Text excerpt »
The main difference is the ancestry. Historically we had two versions of
Unix. AT&T did things one way and BSD did things slightly differently.
Then features started being merged. It was very similar to comparing a
AMD-K-2 to a P-II Pentium. They execute the same commands but core code
is unique to both. FreeBSD is based on BSD 4.4 lite, which gives it a
BSD flavor of Unix. My last big iron was a Cray XM/P with UniCOS, which
is Cray's version of Unix. Cray is now a division of SGI. It was mostly
based on AT&T Unix with BSD enhancements. I was also using some HP-7xx
computers running HP-UX 10.x, which I think was a similar combo to
UniCOS. In the environment I was working in, HP-UX usually required so
many patches that we thought Packard should have insisted his name come
first. Once you had the system patched, it ran flawlessly for days.  I
can't say months because it was an industrial environment and a power
outage occurred too often. UniCOS didn't have some of the same features
because it was designed to do calculations very quickly. Character
manipulations were bad on the Cray because you had 8 bytes in a 64-bit
word. Memory was all word oriented. Moving one of the bytes around
required significant time. A slower HP did byte manipulations twice as
fast. Editing on the HP was faster and had less impact on the system
than the same editor did on the Cray. The Cray had the same uptime as
the HP's did. Linux has it's own development path. It stands for Linux
Is Not UniX but they have most if not all Unix commands implemented.
There are always subtle changes in how something works. When you
identify a subtlety, you can tell the primary ancestor.

Supplied data »
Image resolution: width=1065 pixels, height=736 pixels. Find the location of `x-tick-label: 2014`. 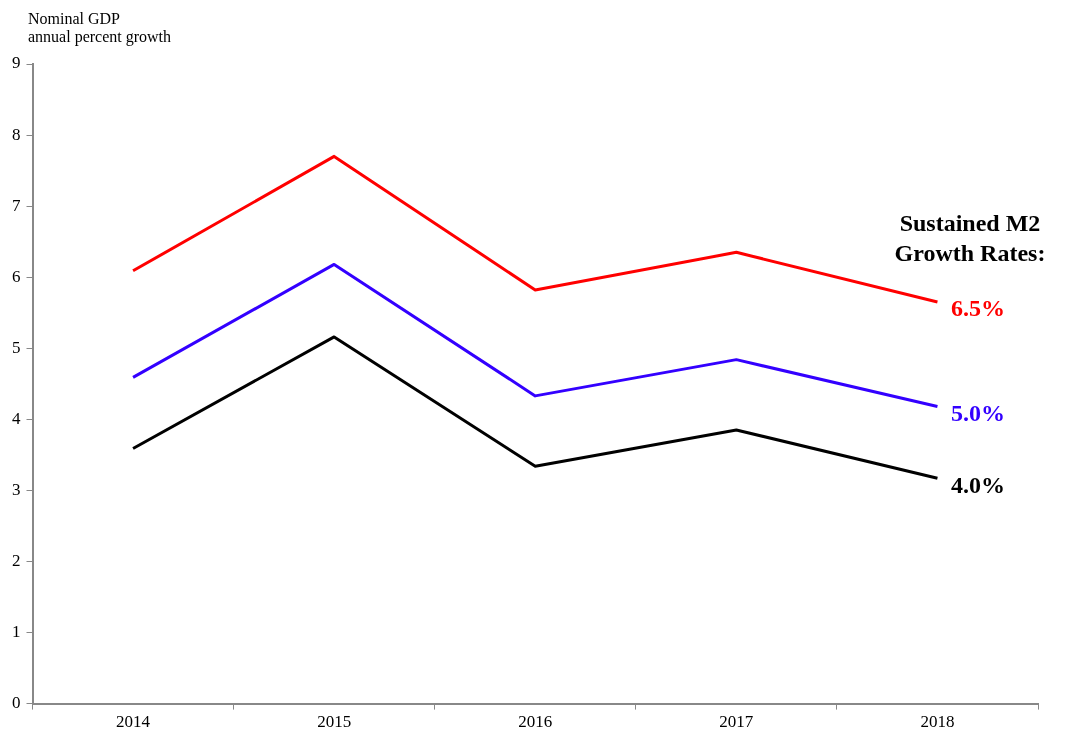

Exercise 1 »
According to the passage on Unix versions, what is FreeBSD based on?
Exercise 2 »
Please continue the passage on Unix versions from its last sentence.
The data comes from a separate source and has no connection to the passage on Unix versions.

Result 1 »
BSD 4.4 lite.

Result 2 »
Every system I have ever used has a number of walk_on_water features and
a couple of brain_dead ones. I think the 1024 cylinder rule on a FreeBSD
boot is a brain_dead feature. Stability under stress is one of it's
walk_on_water features. The control of the source code being included in
the system is another plus for FreeBSD. With Linux you have all of these
different versions. It is like the human reciting the Drak's 800+
generation heritage in Enemy Mine. In FreeBSD you have
x.x-release/stable and that is it. Stable is a sliding window that
everyone understands.

FreeBSD is supposed to be more stable under heavy stress than Linux but
if you aren't pressing either, you may never notice the difference. I
have a FreeBSD system that has been running at a 1.00 load for over 26
days. I don't have a Linux system to try that on at the same time. I
have two NT systems that have been processing 1/3 more data at the same
load for the same amount of time. The NT version of SetiAThome has a
pretty display, which I have turned off. I went from 35 hours per work
unit with the pretty display to an average under 10 hours with it turned
off. FreeBSD runs right around 15 cpu hours per WU. I did a buildworld
one time while it was running and only lost a couple of minutes in
processing time. The wall clock time was almost twice as long but that
was expected. The difference between systems seems to be PC66 memory
versus PC100 memory related. The NT systems have the PC100 memory but
are P-II 400's versus a Celeron 433 on FreeBSD. PC66 memory is 50%
slower than PC100 memory and that works out to 1/3 more data being
processed. People claim 10-15% in a normal environment but I'm seeing
the 50% because the data can't be cached. If I had a Xeon with 2MB of
cache, it would be a different story. Eventually, the Celeron will be
replaced with a P-II or P-III and PC100 memory and we will see what
happens.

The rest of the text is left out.